Prof. Donald Leitch
began teaching at the University of Colorado in 1956, with nothing more than an undergraduate degree in civil engineering.
The first day of classes, a skeptical Korean War veteran asked him, “How old are you?”
“Old enough to teach this class,” Leitch replied.
Several years later, as an assistant professor, he won an honorable mention in the humorous, student-run “Meanest Professor” competition as “Lucifer Leitch.” It was the first of many teaching awards.
After earning an advanced degree at Colorado and spending more time teaching, including a year at the University of Maine, Leitch joined Lowell Technological Institute in 1968. Here he taught the first cohort of undergraduates in the new civil and environmental engineering
program, as well as state employees completing their college degrees in civil engineering technology.
Nearly a half-century, 3,000 students and two university name changes later, he has won 26 teaching and service awards, several of them more than once. Five years ago, the university’s student chapter of the American Society of Civil Engineers
even created a new Donald G. Leitch Award – and named him the first recipient.
“The only reason that he does not win the UML Teaching Excellence Award every single year is because the contract does not permit a faculty member to receive the award two years in a row,” said Prof. Clifford Bruell
, citing Leitch’s near-perfect scores on student evaluations.
Bruell, Prof. John Ting
and others who supported Leitch’s nomination cited his clear teaching style, high expectations and open-door policy, especially for students who struggle academically.
“Don is the patron saint of troubled students and is full of creative solutions,” Bruell said. “He has worked constructively with students that most faculty members would give up on.”
“Don is old-school in his teaching method,” Ting wrote in a letter supporting the nomination. “He sets high, no-nonsense expectations for the students’ learning (as one would expect in a profession where incorrect design has life-or-death implications). But once students understand that he is entirely devoted and will go out of his way to help them learn and succeed, they genuinely appreciate him.”

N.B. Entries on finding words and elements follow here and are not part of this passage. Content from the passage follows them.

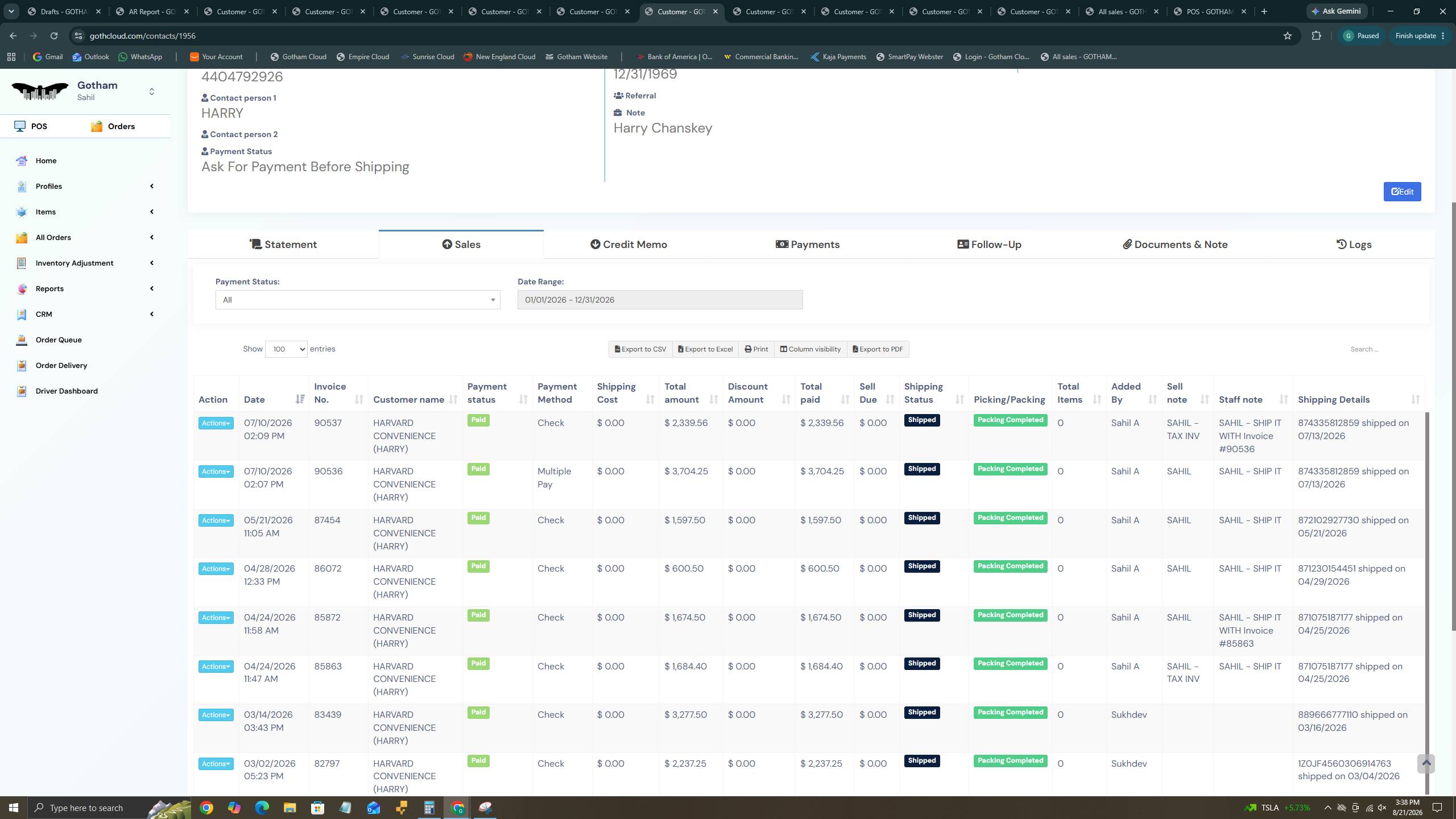Sort table by Date column
The height and width of the screenshot is (819, 1456).
coord(274,399)
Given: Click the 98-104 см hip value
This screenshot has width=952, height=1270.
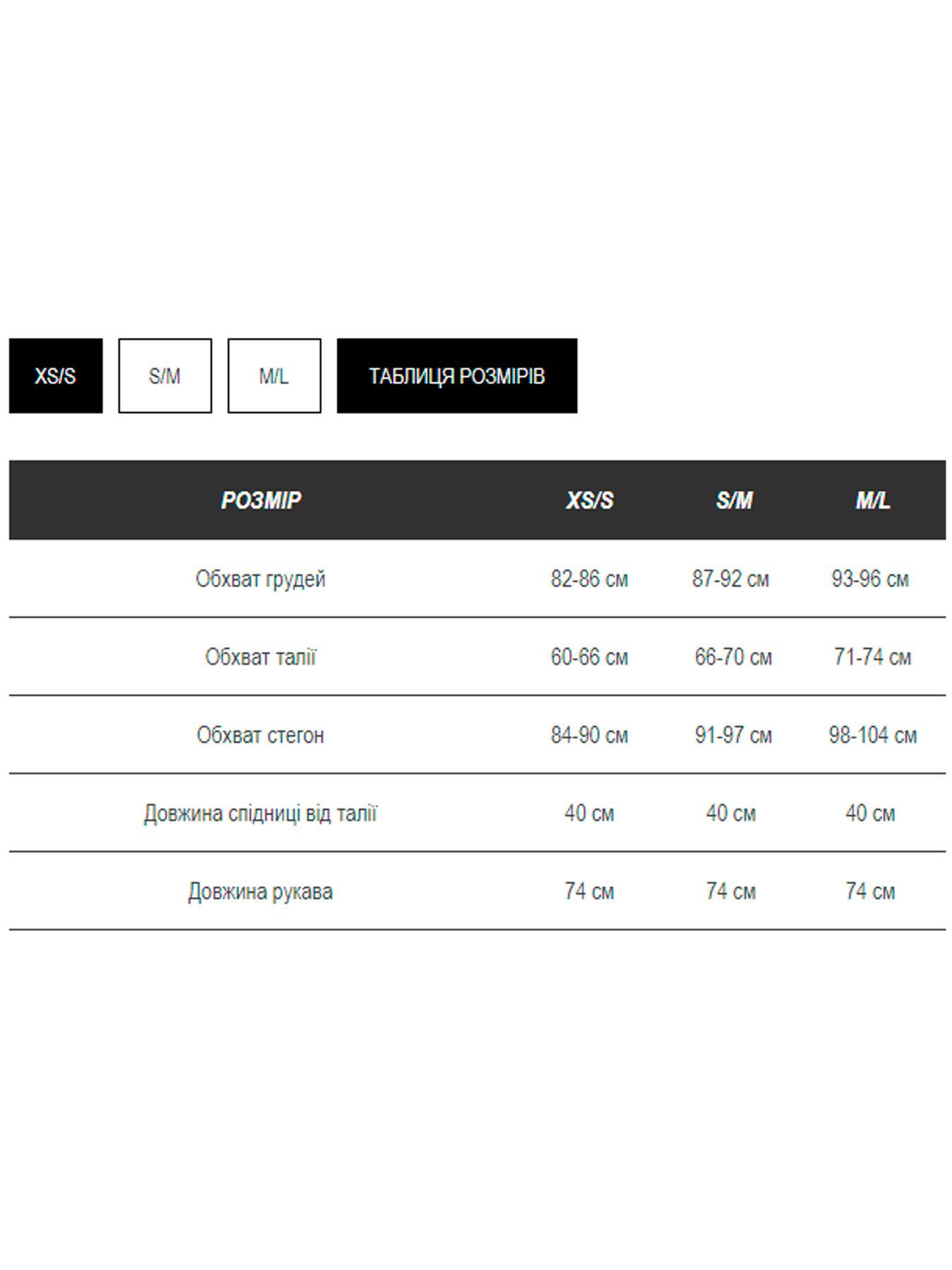Looking at the screenshot, I should [x=873, y=735].
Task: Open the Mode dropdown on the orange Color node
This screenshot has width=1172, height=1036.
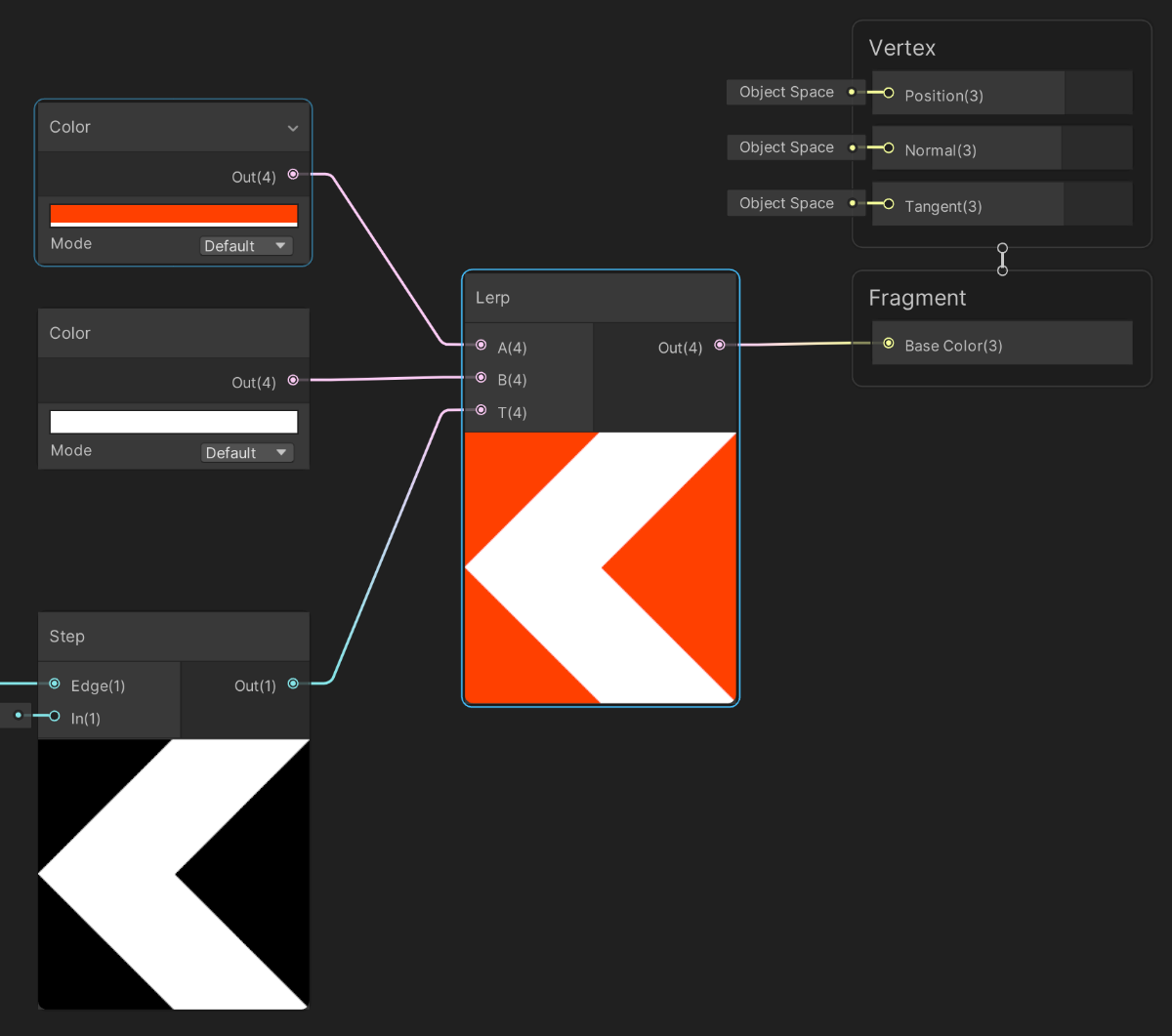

Leitch says he had good mentors himself when he was learning how to teach. He’s characteristically modest about his accomplishments.
“I don’t know if I’m a great teacher, but it’s my attitude toward the students,” he says. “It’s a matter of accepting students, whoever they are. I think I’m fair. My door has always been open, students know how I’m going to grade them – and I’m a preparation freak.”
That means preparing new lesson plans for every class, every year, instead of falling back on old teaching notes. It also means making sure that students understand how everything they’re learning relates to what they will do as professional engineers.
“If you don’t freshen up, you’re not as thorough,” he says. “Every year is different, and the students are different.”
Some of those former students include Lisa Brothers ’84
, now chairwoman and CEO of her own civil engineering firm, who said Leitch advocated for her and helped her thrive as a first-generation college student and one of the few women majoring in engineering at the time.
“He cared about me and my future success. He often checked in on me and engaged me in conversations that not only made me feel welcomed, but also proved to be significantly positive and impactful in my life,” she said in a letter supporting his nomination.
Another former student, Mary McCormick, said that her freshman year, she struggled in Leitch’s class. But she could knock on his office door at any hour and he would say, “Pull up a chair.”
“Together, we would delve into a problem,” she said. “To this day, his class – the one that I once dreaded more than all others – is still my favorite class because it’s where I learned how to learn engineering.”
Students have fun with Leitch, whether he’s dressed up as “Exama Claus” at the department’s annual holiday party and reading “’Twas the night before finals,” or letting students break wood studs in the materials testing lab.
Working with the student chapter of the American Society of Civil Engineers, he started the Concrete Canoe Team
in 1977 and advised it for 30 years.
The first concrete canoe, a behemoth of 600-plus pounds, sank in the Kenduskeag Stream in Bangor, Maine, creating a new obstacle for paddlers in the conventional canoe race that followed. But the teams improved. In three of the past six years, the UMass Lowell team has advanced to the national championships, always accompanied by Leitch.
“Every time I meet a fellow alum from the civil and environmental engineering program, the first question I get after I tell them I work at UMass Lowell is, ‘Is Prof. Leitch still there? Is he still lifting 94-pound bags of cement in the Concrete Lab?’” said Edward Hajduk
, a full-time lecturer and the ASCE chapter’s current adviser.
“He is an exceptional educator who blends practical applications, hard work and affection into a unique learning experience.”